● Work instructions
Where the string "Contact" appears in a line of the material below, copy that line.

● Data for the task
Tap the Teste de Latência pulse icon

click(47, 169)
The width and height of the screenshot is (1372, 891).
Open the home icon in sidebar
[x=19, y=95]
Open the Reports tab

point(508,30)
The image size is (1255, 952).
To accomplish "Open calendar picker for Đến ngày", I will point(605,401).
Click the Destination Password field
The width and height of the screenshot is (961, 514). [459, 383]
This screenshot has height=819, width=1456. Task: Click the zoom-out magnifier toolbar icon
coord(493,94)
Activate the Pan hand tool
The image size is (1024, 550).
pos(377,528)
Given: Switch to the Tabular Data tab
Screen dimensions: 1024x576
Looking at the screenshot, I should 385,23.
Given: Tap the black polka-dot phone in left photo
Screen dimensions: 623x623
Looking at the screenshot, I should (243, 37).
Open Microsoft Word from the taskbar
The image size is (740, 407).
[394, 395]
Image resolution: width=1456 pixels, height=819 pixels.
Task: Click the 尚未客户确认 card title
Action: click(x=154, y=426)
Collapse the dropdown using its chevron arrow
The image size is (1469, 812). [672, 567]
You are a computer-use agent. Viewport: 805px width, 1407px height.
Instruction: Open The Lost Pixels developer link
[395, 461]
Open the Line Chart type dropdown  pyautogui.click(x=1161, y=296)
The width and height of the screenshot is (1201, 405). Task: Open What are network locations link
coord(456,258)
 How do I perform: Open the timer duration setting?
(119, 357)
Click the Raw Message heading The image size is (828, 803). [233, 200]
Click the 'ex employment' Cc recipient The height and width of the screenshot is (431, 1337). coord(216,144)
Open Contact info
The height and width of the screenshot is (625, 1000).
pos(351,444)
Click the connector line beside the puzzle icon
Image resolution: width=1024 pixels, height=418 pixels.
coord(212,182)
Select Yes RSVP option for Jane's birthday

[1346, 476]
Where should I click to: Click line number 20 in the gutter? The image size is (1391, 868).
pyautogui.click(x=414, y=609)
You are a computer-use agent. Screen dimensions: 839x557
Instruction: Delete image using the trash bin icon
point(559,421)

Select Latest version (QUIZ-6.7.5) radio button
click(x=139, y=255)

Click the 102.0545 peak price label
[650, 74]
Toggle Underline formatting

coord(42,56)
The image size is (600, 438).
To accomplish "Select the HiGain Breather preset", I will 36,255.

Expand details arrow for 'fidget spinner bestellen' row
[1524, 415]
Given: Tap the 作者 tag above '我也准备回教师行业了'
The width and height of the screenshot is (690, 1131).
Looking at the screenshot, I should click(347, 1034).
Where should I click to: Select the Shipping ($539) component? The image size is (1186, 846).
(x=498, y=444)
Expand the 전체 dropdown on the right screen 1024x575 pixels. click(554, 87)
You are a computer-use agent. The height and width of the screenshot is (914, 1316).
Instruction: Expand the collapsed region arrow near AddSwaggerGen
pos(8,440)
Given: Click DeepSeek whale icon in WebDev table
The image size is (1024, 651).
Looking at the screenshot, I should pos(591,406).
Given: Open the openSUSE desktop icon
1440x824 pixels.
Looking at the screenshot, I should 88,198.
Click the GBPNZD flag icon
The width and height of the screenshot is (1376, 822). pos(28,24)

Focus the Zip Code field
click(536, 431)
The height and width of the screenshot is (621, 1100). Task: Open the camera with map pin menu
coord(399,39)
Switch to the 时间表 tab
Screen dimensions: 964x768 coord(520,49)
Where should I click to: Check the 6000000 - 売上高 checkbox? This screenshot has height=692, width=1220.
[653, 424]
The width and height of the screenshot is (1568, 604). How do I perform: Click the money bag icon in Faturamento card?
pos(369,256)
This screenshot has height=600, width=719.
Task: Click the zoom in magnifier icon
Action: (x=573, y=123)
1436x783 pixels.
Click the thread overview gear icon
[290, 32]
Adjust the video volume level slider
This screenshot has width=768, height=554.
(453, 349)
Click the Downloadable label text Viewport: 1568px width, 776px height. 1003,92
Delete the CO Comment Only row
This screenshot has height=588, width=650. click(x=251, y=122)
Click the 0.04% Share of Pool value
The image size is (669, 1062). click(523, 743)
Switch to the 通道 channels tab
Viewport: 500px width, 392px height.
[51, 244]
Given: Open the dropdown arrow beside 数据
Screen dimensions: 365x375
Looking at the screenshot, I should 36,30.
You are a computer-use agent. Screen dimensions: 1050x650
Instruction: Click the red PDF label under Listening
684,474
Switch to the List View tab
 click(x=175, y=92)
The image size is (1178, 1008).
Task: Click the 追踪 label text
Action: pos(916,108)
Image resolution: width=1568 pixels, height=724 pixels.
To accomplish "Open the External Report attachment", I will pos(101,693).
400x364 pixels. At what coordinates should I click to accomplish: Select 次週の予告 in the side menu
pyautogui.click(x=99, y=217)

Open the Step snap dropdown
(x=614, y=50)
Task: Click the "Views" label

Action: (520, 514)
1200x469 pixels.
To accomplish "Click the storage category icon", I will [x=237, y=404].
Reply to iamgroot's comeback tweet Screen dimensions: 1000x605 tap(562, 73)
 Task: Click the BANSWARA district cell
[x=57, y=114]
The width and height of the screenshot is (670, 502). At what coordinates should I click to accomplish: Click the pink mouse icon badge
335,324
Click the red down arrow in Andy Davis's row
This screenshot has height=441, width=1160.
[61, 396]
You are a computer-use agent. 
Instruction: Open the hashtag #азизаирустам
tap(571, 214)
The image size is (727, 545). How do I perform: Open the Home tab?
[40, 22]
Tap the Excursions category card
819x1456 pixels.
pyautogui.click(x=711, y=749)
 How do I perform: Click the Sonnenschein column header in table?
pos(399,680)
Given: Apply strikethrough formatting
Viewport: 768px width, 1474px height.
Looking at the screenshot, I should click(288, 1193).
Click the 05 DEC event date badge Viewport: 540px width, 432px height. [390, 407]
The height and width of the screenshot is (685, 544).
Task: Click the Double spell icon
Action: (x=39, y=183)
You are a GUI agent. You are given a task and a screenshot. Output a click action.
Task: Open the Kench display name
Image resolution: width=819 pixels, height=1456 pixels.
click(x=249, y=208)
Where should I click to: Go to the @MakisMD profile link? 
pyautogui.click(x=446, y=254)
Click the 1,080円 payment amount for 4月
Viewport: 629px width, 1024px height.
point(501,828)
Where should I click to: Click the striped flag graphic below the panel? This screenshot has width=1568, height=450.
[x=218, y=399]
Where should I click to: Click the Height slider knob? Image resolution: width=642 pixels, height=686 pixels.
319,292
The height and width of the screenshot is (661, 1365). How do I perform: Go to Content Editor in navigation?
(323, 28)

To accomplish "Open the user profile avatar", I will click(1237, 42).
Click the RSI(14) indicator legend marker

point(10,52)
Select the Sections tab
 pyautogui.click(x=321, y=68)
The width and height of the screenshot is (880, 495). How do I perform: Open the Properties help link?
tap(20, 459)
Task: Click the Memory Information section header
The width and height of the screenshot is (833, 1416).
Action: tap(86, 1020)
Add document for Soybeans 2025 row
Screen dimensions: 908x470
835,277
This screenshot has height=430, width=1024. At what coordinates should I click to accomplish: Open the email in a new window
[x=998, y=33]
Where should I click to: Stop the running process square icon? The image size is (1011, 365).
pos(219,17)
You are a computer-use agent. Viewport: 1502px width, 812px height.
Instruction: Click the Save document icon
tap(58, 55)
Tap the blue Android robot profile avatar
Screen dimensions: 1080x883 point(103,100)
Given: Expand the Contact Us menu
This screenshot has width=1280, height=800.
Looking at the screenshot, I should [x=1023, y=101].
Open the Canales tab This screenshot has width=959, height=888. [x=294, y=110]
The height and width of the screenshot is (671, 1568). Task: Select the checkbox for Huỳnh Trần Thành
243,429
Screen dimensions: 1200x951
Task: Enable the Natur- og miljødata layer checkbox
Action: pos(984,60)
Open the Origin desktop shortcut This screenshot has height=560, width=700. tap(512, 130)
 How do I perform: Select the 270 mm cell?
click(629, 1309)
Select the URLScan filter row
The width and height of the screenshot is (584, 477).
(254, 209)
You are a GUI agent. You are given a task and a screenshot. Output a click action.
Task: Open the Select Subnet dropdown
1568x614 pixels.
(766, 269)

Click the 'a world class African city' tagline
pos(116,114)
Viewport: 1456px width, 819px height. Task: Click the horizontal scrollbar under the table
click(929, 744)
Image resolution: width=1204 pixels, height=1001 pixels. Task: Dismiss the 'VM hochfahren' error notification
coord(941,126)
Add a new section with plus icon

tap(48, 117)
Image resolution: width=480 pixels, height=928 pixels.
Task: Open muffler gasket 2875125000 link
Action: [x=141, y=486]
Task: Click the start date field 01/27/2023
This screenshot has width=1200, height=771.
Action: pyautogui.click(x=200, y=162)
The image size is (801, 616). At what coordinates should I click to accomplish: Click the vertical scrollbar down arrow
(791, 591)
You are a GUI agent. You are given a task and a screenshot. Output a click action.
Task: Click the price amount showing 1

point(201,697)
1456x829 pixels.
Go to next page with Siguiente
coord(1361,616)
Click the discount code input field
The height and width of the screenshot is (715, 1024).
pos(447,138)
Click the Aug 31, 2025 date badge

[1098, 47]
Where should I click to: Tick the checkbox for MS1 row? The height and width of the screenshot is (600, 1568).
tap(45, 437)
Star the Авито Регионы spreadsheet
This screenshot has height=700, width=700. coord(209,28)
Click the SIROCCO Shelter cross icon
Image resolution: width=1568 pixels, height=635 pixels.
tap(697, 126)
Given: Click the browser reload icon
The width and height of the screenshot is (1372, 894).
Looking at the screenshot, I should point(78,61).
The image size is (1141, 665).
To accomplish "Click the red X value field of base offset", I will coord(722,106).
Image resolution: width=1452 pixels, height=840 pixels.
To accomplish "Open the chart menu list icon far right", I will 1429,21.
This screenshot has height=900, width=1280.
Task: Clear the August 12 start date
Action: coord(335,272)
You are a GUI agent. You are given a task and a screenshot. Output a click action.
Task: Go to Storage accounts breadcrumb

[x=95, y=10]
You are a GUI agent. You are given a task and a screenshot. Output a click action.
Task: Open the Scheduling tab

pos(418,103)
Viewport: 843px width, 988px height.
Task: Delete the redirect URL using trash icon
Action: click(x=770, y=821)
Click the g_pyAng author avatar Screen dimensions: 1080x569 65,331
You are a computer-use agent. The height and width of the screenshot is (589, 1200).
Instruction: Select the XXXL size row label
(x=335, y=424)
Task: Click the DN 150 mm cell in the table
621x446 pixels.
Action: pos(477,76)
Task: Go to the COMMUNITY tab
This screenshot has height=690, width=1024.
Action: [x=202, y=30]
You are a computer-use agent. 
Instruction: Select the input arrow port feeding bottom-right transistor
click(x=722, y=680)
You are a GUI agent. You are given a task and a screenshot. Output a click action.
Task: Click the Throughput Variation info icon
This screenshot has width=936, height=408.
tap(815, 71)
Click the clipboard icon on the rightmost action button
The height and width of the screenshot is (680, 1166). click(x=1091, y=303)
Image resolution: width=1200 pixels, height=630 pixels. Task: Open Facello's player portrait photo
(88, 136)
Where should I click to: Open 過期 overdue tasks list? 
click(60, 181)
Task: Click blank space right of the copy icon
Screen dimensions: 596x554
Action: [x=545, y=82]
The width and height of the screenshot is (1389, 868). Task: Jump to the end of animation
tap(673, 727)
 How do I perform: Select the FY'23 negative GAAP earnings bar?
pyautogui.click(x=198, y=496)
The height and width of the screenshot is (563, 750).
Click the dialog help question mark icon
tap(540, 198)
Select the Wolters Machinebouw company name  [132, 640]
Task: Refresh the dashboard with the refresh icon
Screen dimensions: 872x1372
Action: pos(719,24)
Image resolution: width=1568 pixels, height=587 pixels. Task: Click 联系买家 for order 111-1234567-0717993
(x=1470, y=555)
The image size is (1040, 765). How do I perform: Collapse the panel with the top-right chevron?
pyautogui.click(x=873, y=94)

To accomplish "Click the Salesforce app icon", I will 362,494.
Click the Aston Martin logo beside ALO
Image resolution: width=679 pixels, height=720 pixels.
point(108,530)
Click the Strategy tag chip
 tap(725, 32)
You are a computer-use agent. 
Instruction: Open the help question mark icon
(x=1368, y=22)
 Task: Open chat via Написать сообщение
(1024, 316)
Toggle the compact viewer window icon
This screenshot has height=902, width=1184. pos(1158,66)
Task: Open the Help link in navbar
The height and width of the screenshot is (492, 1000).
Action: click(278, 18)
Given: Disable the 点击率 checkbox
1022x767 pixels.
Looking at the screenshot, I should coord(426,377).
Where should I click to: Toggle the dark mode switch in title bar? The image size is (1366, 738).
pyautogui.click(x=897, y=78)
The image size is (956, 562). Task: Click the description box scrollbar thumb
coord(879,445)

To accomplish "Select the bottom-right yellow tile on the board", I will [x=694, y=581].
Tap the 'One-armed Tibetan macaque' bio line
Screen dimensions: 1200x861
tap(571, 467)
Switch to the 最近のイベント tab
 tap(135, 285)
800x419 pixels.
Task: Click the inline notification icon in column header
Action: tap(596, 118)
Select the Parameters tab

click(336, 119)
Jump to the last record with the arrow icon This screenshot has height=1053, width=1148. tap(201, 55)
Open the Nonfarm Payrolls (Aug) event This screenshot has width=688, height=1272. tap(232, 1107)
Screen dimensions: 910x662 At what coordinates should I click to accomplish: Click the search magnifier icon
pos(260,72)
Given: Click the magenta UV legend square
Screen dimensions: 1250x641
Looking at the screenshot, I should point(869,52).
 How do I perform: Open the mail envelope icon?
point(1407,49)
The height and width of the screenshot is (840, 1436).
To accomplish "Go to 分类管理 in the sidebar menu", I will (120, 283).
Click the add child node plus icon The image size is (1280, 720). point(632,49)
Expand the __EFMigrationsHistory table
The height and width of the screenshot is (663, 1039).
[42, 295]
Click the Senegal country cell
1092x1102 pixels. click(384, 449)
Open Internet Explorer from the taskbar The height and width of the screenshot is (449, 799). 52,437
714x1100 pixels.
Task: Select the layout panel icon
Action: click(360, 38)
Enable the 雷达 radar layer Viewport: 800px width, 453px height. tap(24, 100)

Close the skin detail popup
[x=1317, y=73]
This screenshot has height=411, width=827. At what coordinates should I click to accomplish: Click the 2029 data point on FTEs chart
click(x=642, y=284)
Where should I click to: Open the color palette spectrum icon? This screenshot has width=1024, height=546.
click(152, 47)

● Written answer
Open Contact info
Given: Expand the Contact Us menu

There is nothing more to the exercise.